Data entries:
+++

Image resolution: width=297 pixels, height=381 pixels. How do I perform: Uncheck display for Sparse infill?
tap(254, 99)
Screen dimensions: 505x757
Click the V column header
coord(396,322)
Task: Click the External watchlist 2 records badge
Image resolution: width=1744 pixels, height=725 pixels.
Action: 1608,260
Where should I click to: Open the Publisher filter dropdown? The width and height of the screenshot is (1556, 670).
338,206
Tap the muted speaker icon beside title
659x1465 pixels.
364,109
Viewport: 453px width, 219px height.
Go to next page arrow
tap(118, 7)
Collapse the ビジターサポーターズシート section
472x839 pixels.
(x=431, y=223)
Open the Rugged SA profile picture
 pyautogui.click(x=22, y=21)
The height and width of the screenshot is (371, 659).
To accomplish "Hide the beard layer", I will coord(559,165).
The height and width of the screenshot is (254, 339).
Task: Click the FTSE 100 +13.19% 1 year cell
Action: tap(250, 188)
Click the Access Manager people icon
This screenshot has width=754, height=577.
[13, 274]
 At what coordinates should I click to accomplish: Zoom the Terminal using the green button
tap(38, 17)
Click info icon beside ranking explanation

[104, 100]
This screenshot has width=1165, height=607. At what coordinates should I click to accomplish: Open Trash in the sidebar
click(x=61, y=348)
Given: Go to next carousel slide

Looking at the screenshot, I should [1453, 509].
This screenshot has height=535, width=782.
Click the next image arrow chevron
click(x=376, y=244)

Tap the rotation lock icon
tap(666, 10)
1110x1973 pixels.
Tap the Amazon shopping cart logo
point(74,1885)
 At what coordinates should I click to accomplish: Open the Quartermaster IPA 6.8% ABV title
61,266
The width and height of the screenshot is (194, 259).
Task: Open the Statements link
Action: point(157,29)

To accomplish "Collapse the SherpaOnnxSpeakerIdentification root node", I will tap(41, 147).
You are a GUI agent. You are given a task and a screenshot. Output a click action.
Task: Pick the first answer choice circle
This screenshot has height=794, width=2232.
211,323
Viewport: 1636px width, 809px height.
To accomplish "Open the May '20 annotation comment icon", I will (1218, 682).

+++

> **What this task involves**: When the word "Viewport" occurs in a line above, list that line.

> **Worked solution**:
Viewport: 453px width, 219px height.
Viewport: 1636px width, 809px height.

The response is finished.